Mum butt: How to get back in shape after childbirth

Mum butt: How to get back in shape after childbirth


It’s slang for postpartum buttocks that have grown larger, saggier, or flatter than before. Reports have shown that many mothers experience this during and after pregnancy.

This change in the appearance of your butt is caused by a loss of butt fat, changes in your posture, changes in your gluteal muscles, prolonged sitting, and breastfeeding. All of which is a normal physical changes the body undergoes due to pregnancy and breastfeeding.

Weight gain and belly expansion are two factors that cause your butt to change during pregnancy but, changes in skeletal, postural, and alignment also play a role.

To accommodate their growing belly, pregnant women tend to tuck their buttocks under, protrude their hips forward, and sway their upper back backward. This causes muscular and postural imbalances, which can make the butt look flat.

Hormonal fluctuations can also have an impact on your body. The body produces more relaxing hormones during pregnancy. This relaxes the muscles, tendons, and ligaments near the pelvis to prepare for birth.

Another factor that changes the appearance of the butt is breastfeeding. The butt fat is especially high in omega-3 fatty acids, which are necessary for infant brain development.

And because it is richer than the rest of your body’s fat deposits, these brain-building fatty acids stored in your butt are extracted for breast milk production.

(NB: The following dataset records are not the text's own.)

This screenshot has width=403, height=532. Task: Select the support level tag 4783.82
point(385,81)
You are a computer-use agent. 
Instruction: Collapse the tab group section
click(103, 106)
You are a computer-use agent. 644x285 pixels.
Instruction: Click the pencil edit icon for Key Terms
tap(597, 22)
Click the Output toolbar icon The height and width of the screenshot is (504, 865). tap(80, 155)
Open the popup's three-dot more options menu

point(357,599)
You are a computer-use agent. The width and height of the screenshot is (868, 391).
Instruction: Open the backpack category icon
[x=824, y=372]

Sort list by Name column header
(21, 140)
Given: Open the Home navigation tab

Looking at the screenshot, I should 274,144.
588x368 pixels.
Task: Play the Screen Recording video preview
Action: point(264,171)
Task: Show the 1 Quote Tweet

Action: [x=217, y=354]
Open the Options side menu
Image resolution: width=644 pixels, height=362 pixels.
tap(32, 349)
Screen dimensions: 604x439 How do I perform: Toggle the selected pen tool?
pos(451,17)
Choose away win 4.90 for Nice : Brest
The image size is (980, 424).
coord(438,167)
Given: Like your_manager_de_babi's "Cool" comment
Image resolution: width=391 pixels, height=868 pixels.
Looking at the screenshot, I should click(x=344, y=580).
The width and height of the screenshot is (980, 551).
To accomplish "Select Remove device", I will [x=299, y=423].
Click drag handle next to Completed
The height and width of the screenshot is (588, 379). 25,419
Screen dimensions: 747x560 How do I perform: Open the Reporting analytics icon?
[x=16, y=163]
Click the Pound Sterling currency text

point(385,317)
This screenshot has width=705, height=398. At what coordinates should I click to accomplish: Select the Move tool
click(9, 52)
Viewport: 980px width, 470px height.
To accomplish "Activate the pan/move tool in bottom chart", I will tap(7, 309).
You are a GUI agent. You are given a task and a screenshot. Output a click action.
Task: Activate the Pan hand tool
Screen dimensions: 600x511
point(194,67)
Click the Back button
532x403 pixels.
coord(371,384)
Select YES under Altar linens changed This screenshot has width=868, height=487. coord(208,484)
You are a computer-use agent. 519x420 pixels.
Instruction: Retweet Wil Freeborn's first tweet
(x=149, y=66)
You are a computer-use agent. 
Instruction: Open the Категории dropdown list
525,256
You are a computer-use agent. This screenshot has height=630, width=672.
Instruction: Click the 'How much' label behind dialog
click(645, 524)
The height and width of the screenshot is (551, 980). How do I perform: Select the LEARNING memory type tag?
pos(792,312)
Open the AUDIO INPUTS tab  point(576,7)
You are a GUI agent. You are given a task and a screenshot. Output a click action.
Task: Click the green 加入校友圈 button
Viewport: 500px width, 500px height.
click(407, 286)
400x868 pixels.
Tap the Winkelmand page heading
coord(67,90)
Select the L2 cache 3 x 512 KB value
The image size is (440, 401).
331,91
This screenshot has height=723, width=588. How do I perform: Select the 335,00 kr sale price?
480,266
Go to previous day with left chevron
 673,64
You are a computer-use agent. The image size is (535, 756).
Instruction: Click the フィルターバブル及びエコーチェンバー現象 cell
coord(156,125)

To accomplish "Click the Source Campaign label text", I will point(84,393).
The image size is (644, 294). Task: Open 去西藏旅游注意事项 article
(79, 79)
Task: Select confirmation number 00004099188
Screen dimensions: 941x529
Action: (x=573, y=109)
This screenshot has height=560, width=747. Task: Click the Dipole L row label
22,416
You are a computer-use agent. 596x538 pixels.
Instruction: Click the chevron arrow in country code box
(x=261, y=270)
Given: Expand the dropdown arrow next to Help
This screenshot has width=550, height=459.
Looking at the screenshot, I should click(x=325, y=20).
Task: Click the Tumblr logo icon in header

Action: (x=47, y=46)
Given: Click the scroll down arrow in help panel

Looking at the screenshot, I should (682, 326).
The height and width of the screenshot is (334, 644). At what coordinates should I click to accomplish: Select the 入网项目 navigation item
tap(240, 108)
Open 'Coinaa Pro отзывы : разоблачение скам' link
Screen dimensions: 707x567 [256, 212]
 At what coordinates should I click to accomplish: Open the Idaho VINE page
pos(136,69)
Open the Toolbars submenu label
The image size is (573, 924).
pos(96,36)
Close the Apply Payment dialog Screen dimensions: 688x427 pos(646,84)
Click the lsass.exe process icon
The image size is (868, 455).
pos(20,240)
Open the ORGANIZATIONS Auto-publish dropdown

While these changes are unavoidable, they are normal, temporary, and, most importantly, fixable. Here is how:

To regain optimal balance, the long-term solution for addressing alignment is to strengthen weak muscles (like your glutes!) and add length to tight muscles.

While that may require the help of a specialist, In the meantime, you can become more aware of your posture and make some simple changes.

If you have a sway posture (pelvis tucked, hips forward), practice bringing your hips back over your heels and relaxing your buttock muscles.

Maintain a well-balanced diet rich in nutrients and calories, especially if you’re breastfeeding. Avoid or limit sugary foods, drinks, solid fat, and processed foods.

Incorporate healthy food options like whole grains, Vegetables, fruits, low-fat dairy, lean protein, high-fiber foods, eggs, nuts, and seeds.

Muscle modifications are necessary for long-term butt transformation. Focused butt workouts are the most effective technique to modify the muscles in your butt (glute muscles).

To increase your activeness, develop your strength, and tone your muscles, try to engage in at least 150 minutes of moderate-intensity activity per week. There are many lower body exercises like glute bridges, hip thrusts, squats, and lunges that can be done at home.

Mild and simple stretches that are focused on the lower body are also a good way to activate and stretch tight hip and butt muscles.

Sitting for several hours a day exacerbates the muscle imbalances caused by pregnancy.

Your buttocks will remain weak and inactive, while your hip flexors will become tighter if you continue to sit for long hours postnatal.

Set a phone reminder to get up at least once every hour. Alternatively, invest in a fitness tracker that will remind you to stand every hour.

Your body has gone through and is still going through a lot of normal changes, so don’t overdo it.

It is possible to transform your mom’s butt into a sculpted, toned bum. But start slowly by sticking to a healthy eating plan, staying active, and doing exercises that target your butt.